Argyll and Bute
Clachan Bridge
Introduction
The Clachan Sound, the narrow tidal channel separating the Isle of Seil from the mainland, opens into the Atlantic at both ends. So the small stone bridge that crosses it has been called the Bridge over the Atlantic for the best part of two centuries, and technically the name holds up. The crossing takes under a minute on foot.
The bridge went up between 1792 and 1793, when Seil and neighbouring Easdale were busy quarrying slate that roofed buildings across Britain and well beyond, and getting goods across the sound by boat had become a bottleneck. The design is credited to John Stevenson of Oban, though Thomas Telford still gets named in error, and Robert Mylne, the engineer behind Blackfriars Bridge in London, saw it built. The original plan had two arches. What got built instead was a single high span of around 22 metres, rising about 12 metres above the channel bed so that boats of up to 40 tons could pass beneath at high tide. The whole thing runs to roughly 300 feet with its approaches, built of rough boulder rubble, and it still carries the B844 today.

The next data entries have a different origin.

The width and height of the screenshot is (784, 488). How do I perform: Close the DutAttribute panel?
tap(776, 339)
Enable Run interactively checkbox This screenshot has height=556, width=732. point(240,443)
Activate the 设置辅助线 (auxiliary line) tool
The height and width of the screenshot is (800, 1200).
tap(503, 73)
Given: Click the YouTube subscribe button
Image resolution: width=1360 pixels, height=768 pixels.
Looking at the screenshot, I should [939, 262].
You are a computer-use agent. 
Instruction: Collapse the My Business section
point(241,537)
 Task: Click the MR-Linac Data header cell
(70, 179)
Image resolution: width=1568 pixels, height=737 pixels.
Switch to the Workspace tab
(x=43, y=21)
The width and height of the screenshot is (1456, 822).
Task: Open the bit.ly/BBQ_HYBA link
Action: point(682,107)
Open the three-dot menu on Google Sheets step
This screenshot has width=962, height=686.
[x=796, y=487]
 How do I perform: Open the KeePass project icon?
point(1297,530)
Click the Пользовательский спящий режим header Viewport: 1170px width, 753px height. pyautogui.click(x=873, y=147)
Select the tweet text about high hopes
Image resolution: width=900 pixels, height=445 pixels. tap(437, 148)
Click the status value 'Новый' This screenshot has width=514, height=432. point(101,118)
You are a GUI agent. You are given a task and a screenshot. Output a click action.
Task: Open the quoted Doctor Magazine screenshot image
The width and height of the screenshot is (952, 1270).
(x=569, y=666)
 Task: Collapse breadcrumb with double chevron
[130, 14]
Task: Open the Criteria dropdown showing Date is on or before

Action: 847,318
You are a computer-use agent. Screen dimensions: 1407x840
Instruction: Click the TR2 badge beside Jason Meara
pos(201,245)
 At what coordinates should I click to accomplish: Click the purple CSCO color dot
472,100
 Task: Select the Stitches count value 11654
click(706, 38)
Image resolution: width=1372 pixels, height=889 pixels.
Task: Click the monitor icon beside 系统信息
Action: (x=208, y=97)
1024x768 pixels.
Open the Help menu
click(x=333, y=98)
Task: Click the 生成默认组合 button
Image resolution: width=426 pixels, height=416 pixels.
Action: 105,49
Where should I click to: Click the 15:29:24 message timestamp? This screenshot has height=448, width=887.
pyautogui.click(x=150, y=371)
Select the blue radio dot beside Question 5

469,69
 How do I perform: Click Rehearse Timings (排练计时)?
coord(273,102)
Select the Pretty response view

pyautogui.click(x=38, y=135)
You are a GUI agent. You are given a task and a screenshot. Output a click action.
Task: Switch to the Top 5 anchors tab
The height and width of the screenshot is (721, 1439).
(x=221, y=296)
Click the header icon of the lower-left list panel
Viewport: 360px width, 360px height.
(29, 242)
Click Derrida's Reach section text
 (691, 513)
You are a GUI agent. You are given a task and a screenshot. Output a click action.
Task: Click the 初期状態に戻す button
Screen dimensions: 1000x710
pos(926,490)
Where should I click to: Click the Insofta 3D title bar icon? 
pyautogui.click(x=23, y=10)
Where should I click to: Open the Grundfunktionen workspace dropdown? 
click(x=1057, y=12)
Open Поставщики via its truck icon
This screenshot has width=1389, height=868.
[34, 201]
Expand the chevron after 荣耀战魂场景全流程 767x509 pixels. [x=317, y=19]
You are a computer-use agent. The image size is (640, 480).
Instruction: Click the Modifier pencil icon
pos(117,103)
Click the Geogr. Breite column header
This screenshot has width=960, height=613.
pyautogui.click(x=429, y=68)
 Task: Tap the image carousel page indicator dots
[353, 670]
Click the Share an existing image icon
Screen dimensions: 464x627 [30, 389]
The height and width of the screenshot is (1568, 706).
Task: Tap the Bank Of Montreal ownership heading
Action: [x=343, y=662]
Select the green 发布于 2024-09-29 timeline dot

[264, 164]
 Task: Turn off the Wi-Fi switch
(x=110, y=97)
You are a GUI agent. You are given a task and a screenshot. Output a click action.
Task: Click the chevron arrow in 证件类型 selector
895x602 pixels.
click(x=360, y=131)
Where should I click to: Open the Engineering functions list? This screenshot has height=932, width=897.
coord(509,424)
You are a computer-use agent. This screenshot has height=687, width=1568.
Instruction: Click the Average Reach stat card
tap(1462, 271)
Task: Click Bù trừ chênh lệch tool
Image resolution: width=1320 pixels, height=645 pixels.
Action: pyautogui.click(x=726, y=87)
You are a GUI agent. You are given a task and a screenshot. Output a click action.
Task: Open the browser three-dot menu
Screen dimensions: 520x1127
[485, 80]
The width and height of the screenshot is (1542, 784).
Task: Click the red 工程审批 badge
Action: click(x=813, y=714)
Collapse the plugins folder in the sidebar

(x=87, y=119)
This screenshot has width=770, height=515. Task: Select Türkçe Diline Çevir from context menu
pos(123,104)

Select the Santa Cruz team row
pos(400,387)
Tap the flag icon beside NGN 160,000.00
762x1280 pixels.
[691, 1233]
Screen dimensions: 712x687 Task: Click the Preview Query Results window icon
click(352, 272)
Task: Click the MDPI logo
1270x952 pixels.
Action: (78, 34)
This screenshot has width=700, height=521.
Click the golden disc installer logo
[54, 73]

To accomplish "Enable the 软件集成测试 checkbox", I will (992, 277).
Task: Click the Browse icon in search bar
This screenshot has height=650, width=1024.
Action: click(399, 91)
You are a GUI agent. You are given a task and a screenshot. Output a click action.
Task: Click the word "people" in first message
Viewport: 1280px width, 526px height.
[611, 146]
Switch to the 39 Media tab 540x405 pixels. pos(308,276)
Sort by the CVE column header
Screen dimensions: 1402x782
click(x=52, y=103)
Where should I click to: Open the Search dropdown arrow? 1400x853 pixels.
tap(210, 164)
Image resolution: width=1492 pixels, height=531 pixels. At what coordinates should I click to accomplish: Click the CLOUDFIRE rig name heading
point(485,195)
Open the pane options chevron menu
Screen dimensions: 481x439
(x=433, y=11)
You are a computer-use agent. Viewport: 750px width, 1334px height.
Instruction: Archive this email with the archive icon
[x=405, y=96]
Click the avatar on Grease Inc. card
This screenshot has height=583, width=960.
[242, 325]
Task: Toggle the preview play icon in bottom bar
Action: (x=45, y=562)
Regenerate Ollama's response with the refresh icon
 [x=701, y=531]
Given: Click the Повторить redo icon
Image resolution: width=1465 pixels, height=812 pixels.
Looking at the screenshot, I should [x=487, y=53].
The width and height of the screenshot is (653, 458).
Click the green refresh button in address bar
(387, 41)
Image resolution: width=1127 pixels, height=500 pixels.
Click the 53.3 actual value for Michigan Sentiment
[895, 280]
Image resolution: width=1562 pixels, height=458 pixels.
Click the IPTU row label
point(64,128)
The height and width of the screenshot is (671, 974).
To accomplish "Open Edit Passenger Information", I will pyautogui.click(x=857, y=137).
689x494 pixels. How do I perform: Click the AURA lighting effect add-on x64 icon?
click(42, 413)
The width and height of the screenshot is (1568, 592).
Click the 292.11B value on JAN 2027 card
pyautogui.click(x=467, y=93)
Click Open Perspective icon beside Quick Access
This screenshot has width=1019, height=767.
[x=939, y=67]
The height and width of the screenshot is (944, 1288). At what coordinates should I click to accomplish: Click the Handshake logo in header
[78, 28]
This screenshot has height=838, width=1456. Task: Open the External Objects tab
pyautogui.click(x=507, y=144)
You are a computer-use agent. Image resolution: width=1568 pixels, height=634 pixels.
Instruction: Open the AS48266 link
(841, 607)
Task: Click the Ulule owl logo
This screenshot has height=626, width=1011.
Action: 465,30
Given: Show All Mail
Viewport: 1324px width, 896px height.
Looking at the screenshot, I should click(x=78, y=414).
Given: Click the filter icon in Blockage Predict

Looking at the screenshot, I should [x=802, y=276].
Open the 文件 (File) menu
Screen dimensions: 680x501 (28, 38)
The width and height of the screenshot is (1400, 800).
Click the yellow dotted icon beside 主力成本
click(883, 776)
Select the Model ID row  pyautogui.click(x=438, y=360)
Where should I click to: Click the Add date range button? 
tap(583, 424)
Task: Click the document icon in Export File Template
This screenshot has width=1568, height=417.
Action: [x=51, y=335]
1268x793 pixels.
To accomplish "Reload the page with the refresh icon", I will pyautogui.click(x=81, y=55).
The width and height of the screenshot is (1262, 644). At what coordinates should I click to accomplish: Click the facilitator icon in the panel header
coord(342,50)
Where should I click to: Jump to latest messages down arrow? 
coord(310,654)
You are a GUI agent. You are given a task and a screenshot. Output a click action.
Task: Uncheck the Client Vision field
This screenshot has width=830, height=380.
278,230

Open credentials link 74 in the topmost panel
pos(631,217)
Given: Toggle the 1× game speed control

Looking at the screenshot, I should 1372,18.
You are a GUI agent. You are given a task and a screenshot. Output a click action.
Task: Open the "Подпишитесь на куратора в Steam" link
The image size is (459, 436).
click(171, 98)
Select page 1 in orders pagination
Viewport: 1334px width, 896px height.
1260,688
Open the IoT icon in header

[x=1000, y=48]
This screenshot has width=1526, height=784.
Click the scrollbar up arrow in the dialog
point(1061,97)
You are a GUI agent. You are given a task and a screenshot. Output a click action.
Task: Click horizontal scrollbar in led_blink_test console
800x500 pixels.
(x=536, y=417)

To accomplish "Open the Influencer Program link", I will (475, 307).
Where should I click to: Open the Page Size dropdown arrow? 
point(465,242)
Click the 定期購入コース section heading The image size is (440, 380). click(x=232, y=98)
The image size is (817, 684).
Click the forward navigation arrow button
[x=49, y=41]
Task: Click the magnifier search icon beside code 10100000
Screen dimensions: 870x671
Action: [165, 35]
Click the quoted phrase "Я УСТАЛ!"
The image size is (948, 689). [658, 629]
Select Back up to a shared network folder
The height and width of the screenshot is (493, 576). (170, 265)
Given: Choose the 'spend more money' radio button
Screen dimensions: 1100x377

Category A listed since 1971. The hump was lowered slightly in the 1980s for longer vehicles, and the parapets raised, reportedly to stop sheep jumping off.
At the Seil end sits the Tigh an Truish Inn, the House of the Trousers. After the 1745 Jacobite rising, when the government banned tartan and the kilt, islanders heading to the mainland for work would stop here to change into trousers, then change back on the way home. The inn still does a decent pint and remains the obvious reward for the fifty-yard walk over the ocean.
Go slowly if you're driving. The arch is steep enough that you can't see oncoming traffic until you're at the top of it.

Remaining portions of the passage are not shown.